The only stereo section on the whole LP is the scene in which Roquefort the mouse (Holloway) joins the cats in drinking the milk that had been drugged by Edgar the butler. His voice comes from one channel and that is it for the stereo effect. One theory is that mono music tracks were mistakenly delivered to the editor for mixing the story and songs. Between the arrangements, the sound quality and the engineering, the mono sound is quite good, although it’s highly recommended to seek out the Camarata stereo tracks either on the DQ-1333 vinyl LP or the Legacy CD.
Walt Disney Productions’
Disneyland Records Little Book & Record LLP-349 (7” 33 rpm LLP with Book / Mono)
Released in September, 1970. Executive Producer: Jimmy Johnson. Producer/Musical Director: Tutti Camarata. Disneyland Story Reader: Lois Lane. Narration Recorded in London at Abbey Road Studios. Running Time: 9 minutes.
The first version of The Aristocats on the little book and record read-along series featured British singer Lois Wilkinson (under her stage name of “Lois Lane,” from the comic book heroine of the same name). Her wonderfully elegant pronunciation of “AAH-ristocats” was of special note. Two songs from the Camarata version appeared on side two.
Walt Disney Productions’
Disneyland Records Storyteller Book & Cassette 513-B (Audio Cassette with Book / Mono)
Revised in 1987. Producer: Ted Kryczko. Storyteller: Linda Gary. Music: Disneyland Record Stock Library. Running Time: 10 minutes.
Disneyland Records was in the midst of change when the second read-along of The Aristocats was made. Read-along and album producer Jymn Magon had moved on to Walt Disney Television Animation with such classics as Disney’s Adventures of the Gummi Bears (see this Spin) and Duck Tales (see this Spin), and one of his successors Bambi Moé was also at WDTVA as an Associate Producer of Music (and later Vice-President). Ted Kryczko has enjoyed the career associated with Walt Disney Records, on staff and freelance. To this day, he produces CD read-alongs for the publishing division, as does longtime Disney records producer and restoration pioneer Randy Thornton.
Most of Disneyland’s post-1977 read-along series featured a full cast, but there were a few exceptions. Two were this title and It’s a Small World, both narrated by Linda Gary (the voice of Maleficent in the Disneyland show Fantasmic!, Queen Marlena on He-Man and the Masters of the Universe, Aunt May on Marvel’s 1994 Spider-Man).

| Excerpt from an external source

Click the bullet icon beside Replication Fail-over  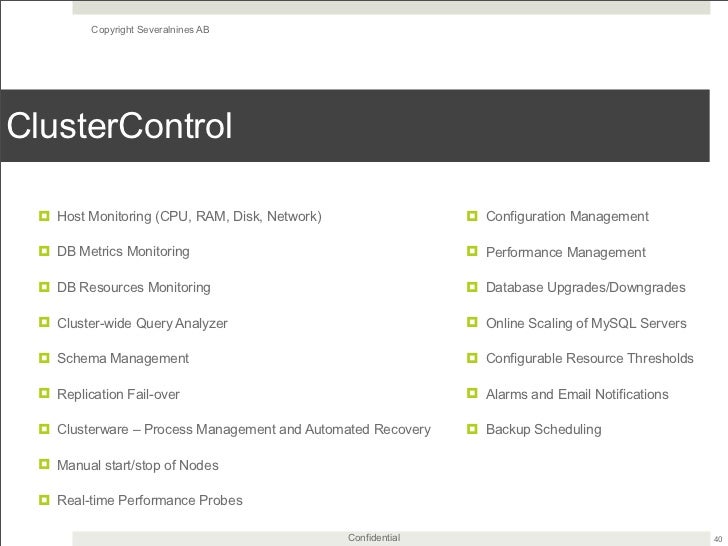pyautogui.click(x=44, y=394)
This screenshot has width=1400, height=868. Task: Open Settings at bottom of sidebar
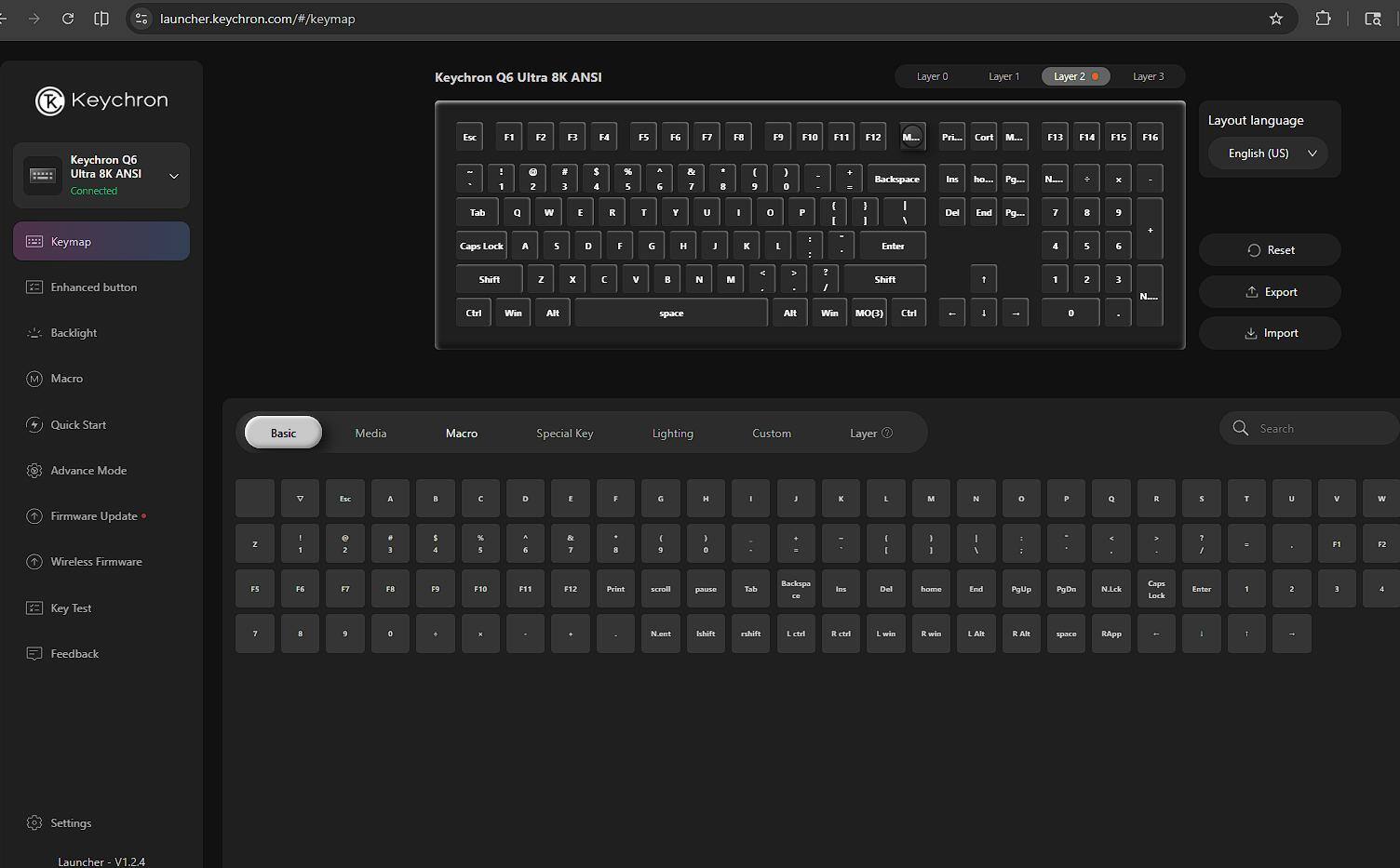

The text was adapted from the 1970 book with music from the Disney read-along music library by such composers as Gary Powell and Jim Andron. The two Camarata versions of “The Aristocats” and “Ev’rybody Wants to Be a Cat” finish out the recording. The original, complete George Bruns score was not yet available for commercial recordings in the United States as yet. Randy Thornton’s Walt Disney Records Legacy Collection soundtrack album was another 18 years away.
By this time, Disneyland/Vista Records, along with most of the children’s record industry had decided to transition completely from seven-inch vinyl 45 and 33 1/3 rpm records to cassettes, following the consumer use of cassettes in their homes and cars. Unless some limited run of Aristocats vinyl LLP and book sets existed somewhere, the cassette seems to have been the only format in which this was available. The following year, all Disney albums would shift from vinyl to CD or cassette (but not forever!)